The Spokane River Regional Toxics Task Force leads efforts to reduce toxic compounds in the river. Its chief goal is to develop a comprehensive plan to bring the river into compliance with water-quality standards for PCBs, which exceed thresholds in several segments of the river.

A New Era for the Spokane River

Spokane hosted Expo '74, the International Exposition on the Environment. That 1974 world's fair, building on the first Earth Day (1970) and dedicated to celebrating a fresh new ecological ethic, was held at what became Riverfront Park -- one vestige of the four large gorge parks proposed decades earlier by the Olmsted Brothers landscape-design firm. The smallest city at that time to host a world's fair, Spokane needed buy-in from corporations and nations to keep from drowning in red ink. In the summer of 1973, executives from Ford and GM agreed to be wined and dined to scope the site.

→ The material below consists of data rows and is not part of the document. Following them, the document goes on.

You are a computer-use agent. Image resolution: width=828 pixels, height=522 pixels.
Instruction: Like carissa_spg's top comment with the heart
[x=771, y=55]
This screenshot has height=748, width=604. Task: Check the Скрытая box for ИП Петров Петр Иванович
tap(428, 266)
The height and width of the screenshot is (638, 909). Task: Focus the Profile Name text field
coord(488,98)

A businessman named Walt Toly, fabled for his sales skills, set up lunch at a posh restaurant amid the lower falls. Those falls usually went summer-dry to produce electricity, but Toly got Washington Water Power to switch the falls on for the visit so that a showy flow of water might greet the guests. That impressed the automakers' representatives, and they agreed to shell out for major exhibits at the fair.

Expo '74 prompted a cleanup of rail lines, sawmills, flour mills, rickety bridges, and an industrial laundry that all polluted the downtown river around Canada and Havermale Islands. During the opening ceremony for the Expo, some 2,000 trout were released in the river. When low-income visitors needed a place to stay, the city agreed to let them spread out downriver from the fair on the same wedge of land where local Indians had made their home for more than 8,000 years. Officials called the place a transient youth camp. Occupants called it People's Park, after one in Berkeley, California, five years earlier. The Spokane River running on one side of the counterculture encampment and Hangman Creek on the other came together at the isthmus tip. As many as 5,500 people lived in the park during the summer of 1974. They planted gardens, sold handmade crafts, staffed a clinic and a free kitchen, and built community. They policed themselves and shared resources. More than 5 million guests visited Expo '74.

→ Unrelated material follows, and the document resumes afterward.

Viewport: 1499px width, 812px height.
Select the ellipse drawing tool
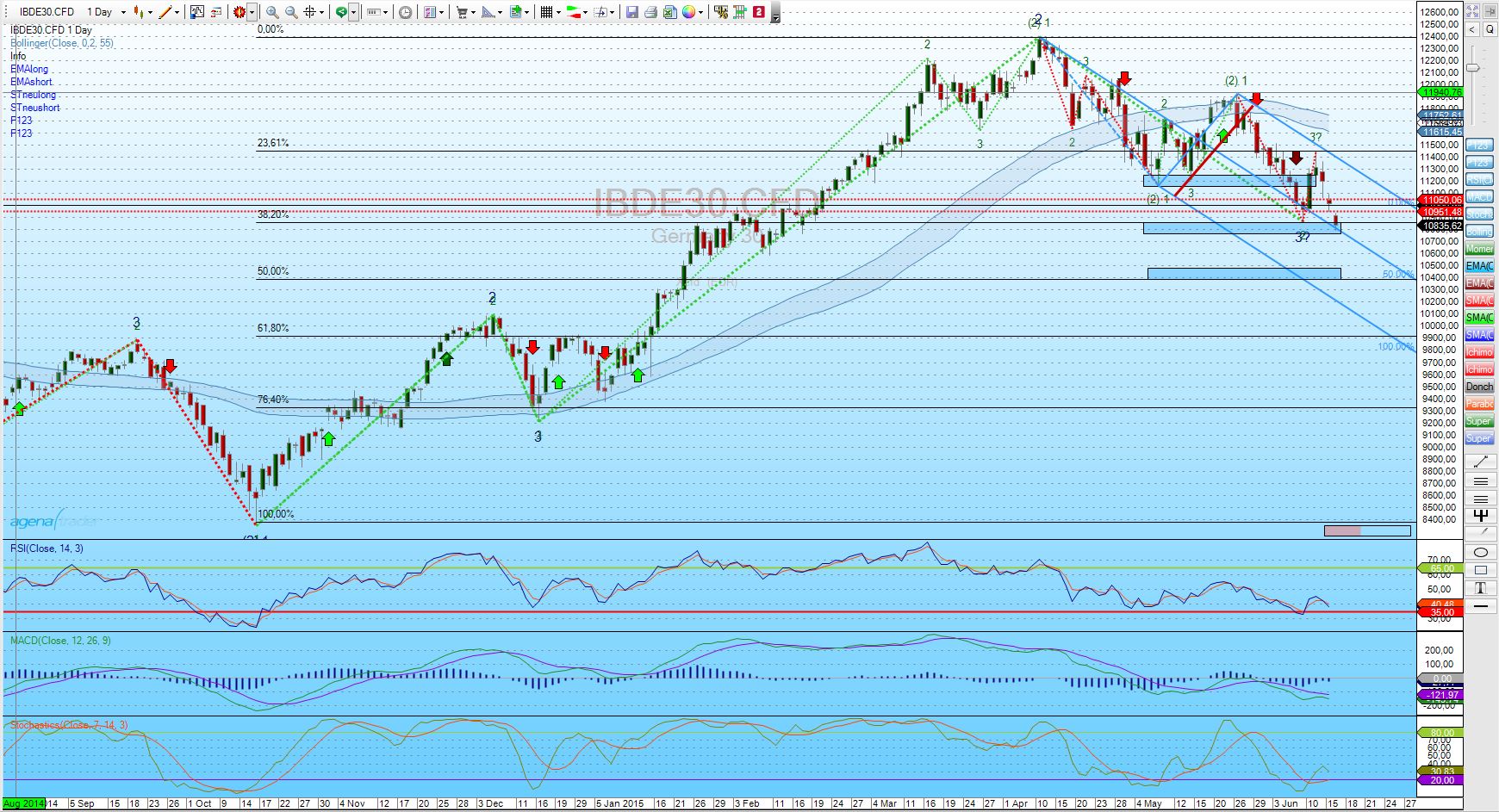click(1480, 552)
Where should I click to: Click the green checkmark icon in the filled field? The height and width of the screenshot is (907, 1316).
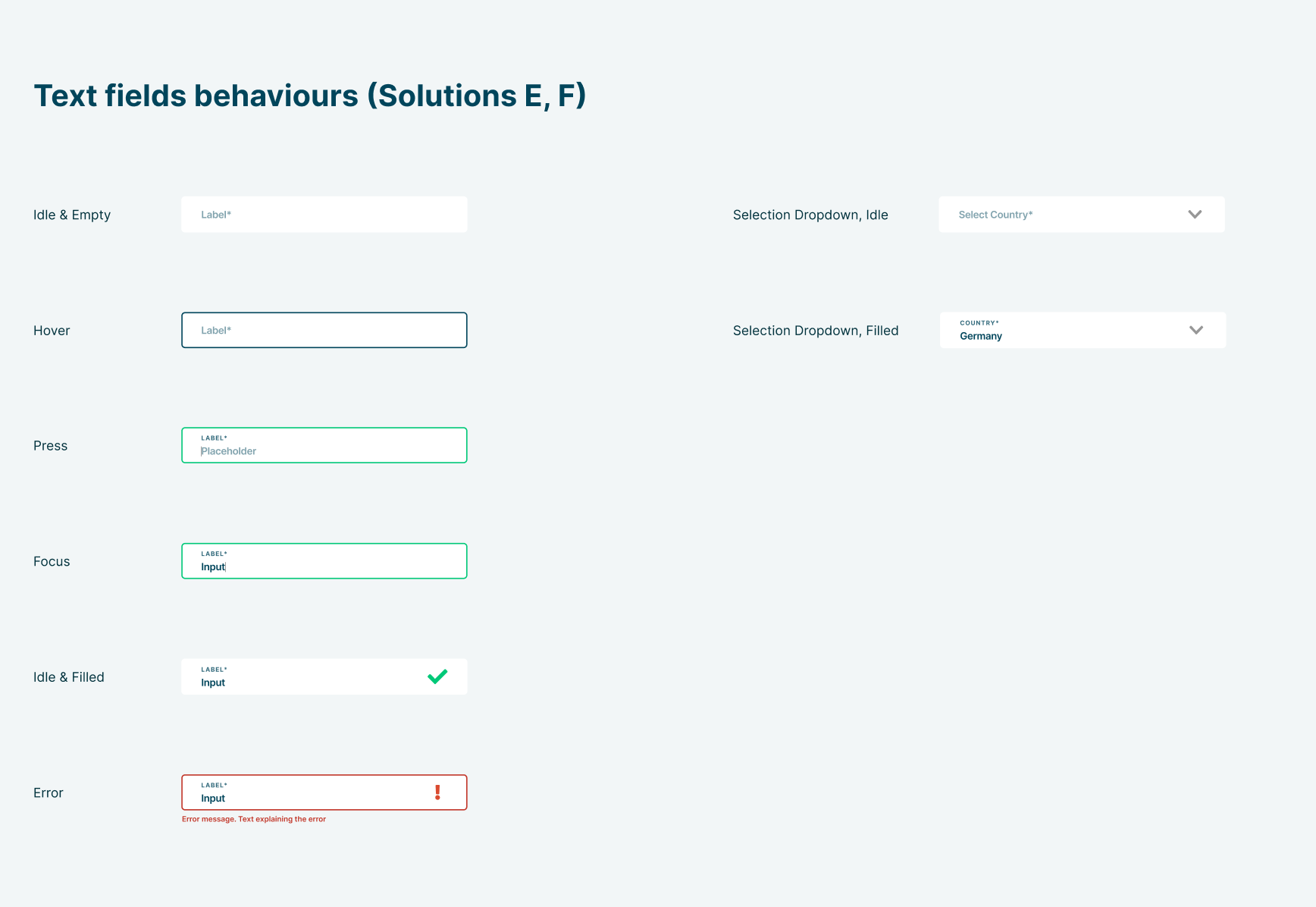437,676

Five decades after the fair People's Park, screened by trees, sheltered sunbathers and occasional nude volleyball players in summertime. Fishing enthusiasts cast barbless hooks to catch and release redband rainbow trout, west slope cutthroat trout, and brown trout.

Just above People's Park, the Sandifur Bridge connects to the forty-mile Centennial Trail across the river -- a paved path for cycling, skating, walking, and jogging that extends from the Idaho state line to Nine Mile Falls west of Spokane. Paddlers, rafters, and inner-tubers put in below the Monroe Street Bridge near Riverfront Park and bounce the river down miles of gentle rapids shared by ospreys, eagles, beavers, and moose. Others brave the brisk water for distance swimming in the Big Eddy, a broad spot where the Spokane River doubles back upon itself. Nesting in a clayey sidehill above that eddy, bank swallows skim the water by day, while nighthawks at dusk boom high in the sky as they plunge for bugs.

Fort George Wright Drive, named after the Indian fighter who killed Qualchan and many others, was renamed in 2020. Its new name, spurred by the Spokane Tribe of Indians and adopted by a unanimous vote of the Spokane City Council, was Whistalks Way, honoring Whist-alks, Qualchan's widow and Lokout's wife for fifty years, who was known as a warrior.